• **SHORT PROBLEM**:
Reproduce the records verbatim, starting at their first line and ending with the line containing "36 (156, 209)", with both of those lines included.

• **SUPPLIED INFORMATION**:
+ + + + +

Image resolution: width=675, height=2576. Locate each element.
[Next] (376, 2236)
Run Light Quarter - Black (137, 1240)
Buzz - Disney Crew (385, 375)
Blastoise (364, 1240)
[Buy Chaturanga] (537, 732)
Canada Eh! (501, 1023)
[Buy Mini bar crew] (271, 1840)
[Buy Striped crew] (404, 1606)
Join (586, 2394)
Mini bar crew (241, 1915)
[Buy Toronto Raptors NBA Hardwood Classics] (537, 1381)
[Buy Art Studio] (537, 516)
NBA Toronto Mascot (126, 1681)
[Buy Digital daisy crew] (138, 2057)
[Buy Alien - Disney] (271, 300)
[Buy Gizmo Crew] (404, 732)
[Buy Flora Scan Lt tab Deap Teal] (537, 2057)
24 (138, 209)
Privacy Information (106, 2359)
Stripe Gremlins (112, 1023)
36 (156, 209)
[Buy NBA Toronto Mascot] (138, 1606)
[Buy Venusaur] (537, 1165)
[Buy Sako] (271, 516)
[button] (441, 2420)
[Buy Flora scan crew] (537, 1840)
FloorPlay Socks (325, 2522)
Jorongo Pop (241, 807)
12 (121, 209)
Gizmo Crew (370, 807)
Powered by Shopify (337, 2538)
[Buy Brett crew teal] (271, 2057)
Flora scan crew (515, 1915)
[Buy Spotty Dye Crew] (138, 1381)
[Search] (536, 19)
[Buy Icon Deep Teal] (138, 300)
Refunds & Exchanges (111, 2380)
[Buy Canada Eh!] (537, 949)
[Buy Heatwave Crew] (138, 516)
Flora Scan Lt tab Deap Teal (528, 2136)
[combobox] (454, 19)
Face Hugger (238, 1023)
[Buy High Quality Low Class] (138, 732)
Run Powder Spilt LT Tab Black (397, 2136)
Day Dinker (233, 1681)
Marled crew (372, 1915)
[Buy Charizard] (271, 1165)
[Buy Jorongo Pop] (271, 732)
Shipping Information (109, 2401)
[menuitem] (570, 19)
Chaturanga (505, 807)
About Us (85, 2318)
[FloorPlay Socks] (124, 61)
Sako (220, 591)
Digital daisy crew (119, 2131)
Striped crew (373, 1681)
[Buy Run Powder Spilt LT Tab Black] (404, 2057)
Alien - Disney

+ + + + +

• **SOLVED PROBLEM**:
Image resolution: width=675, height=2576. Locate each element.
[Next] (376, 2236)
Run Light Quarter - Black (137, 1240)
Buzz - Disney Crew (385, 375)
Blastoise (364, 1240)
[Buy Chaturanga] (537, 732)
Canada Eh! (501, 1023)
[Buy Mini bar crew] (271, 1840)
[Buy Striped crew] (404, 1606)
Join (586, 2394)
Mini bar crew (241, 1915)
[Buy Toronto Raptors NBA Hardwood Classics] (537, 1381)
[Buy Art Studio] (537, 516)
NBA Toronto Mascot (126, 1681)
[Buy Digital daisy crew] (138, 2057)
[Buy Alien - Disney] (271, 300)
[Buy Gizmo Crew] (404, 732)
[Buy Flora Scan Lt tab Deap Teal] (537, 2057)
24 (138, 209)
Privacy Information (106, 2359)
Stripe Gremlins (112, 1023)
36 (156, 209)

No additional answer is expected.